Là, pour commencer, fort d’une expérience et d’un talent incontestables dans ce domaine, il libère la cave du restaurant, réalisant un inventaire approfondi des bouteilles qui ont échappé à l’occupant.
Cependant, le 21 août Maurice Schuman, journaliste de Radio Londres qui le connaît descend à son tour au Grand Veneur. Il dévoile l’identité et l’absence de toute mission officielle d’Hemingway.
Le 23 août le général Leclerc arrive à son tour à Rambouillet. Hemingway lui conte ses exploits d’organisateur de la résistance rambolitaine, et lui demande des jeeps et des hommes afin d’aller libérer Paris. L’accueil est pour le moins mitigé ! D’après le récit qu’en fait Hemingway, et qui est confirmé par plusieurs témoins, Leclerc (« un salaud de haut lignage (…) très brave, très arrogant et extrêmement ambitieux ») l’aurait éconduit en le traitant de minable.
Le 24 août, c’est avec la 2ème DB qu’il atteint malgré tout Paris, s’empressant alors de libérer la cave du Ritz avec le même zèle que celle du Grand Veneur.
Plus tard Hemingway sera accusé d’avoir joué un rôle militaire contraire au statut de correspondant de guerre défini par les Conventions de Genève, mais se défendra en affirmant qu’il s’était contenté de donner des conseils aux Alliés, sans jouer de rôle actif.
La résidence du Grand Veneur
En 1966 et 1968 un promoteur parisien, la Générale Immobilière, procède à la commercialisation des trois immeubles résidentiels du Grand Veneur. Le bâtiment principal de l’hôtel est conservé en l’état, et devient peu après l’agence bancaire du Crédit Agricole. Plus tard, l’annexe de l’hôtel, à l’angle de la rue G.Lenotre sera transformée en restaurant asiatique.
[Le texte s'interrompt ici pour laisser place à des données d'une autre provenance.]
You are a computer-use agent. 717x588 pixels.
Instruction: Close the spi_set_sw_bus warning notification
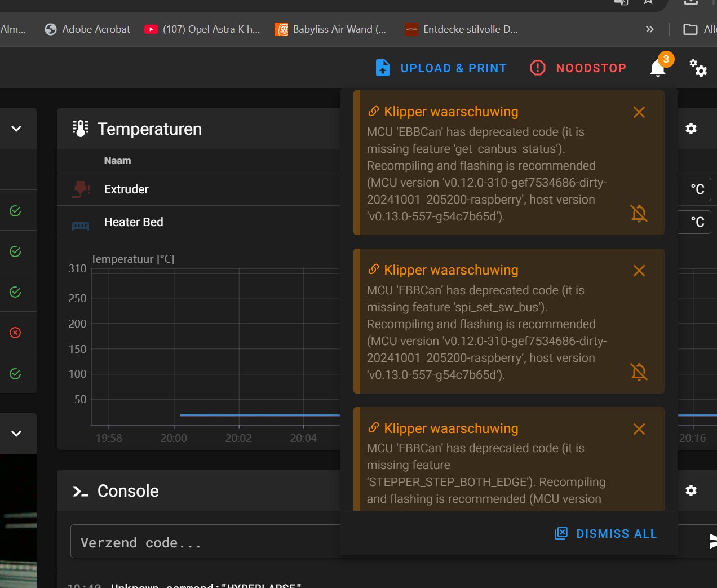click(639, 271)
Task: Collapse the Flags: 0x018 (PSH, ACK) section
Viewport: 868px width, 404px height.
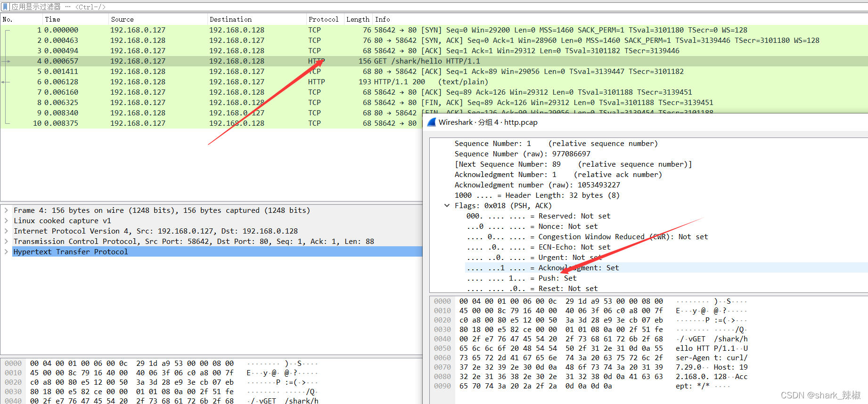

A l’époque la proximité de la voie ferrée ne décourage pas les acquéreurs qui apprécient notamment l’immédiate proximité du parc du château, aussi bien que celle de la gare, par la sente privée. Le lycée créé en 1961, baptisé plus tard lycée Bascan, ne cesse de se développer et constitue également un bon argument pour attirer des familles avec enfants.
Soixante ans après, il semble que la résidence souffre d’un manque d’isolation phonique et thermique, comme tous les bâtiments de cette époque, et de charges de copropriété élevées, si l’on en croit les avis laissés par ses détracteurs sur les forums locaux.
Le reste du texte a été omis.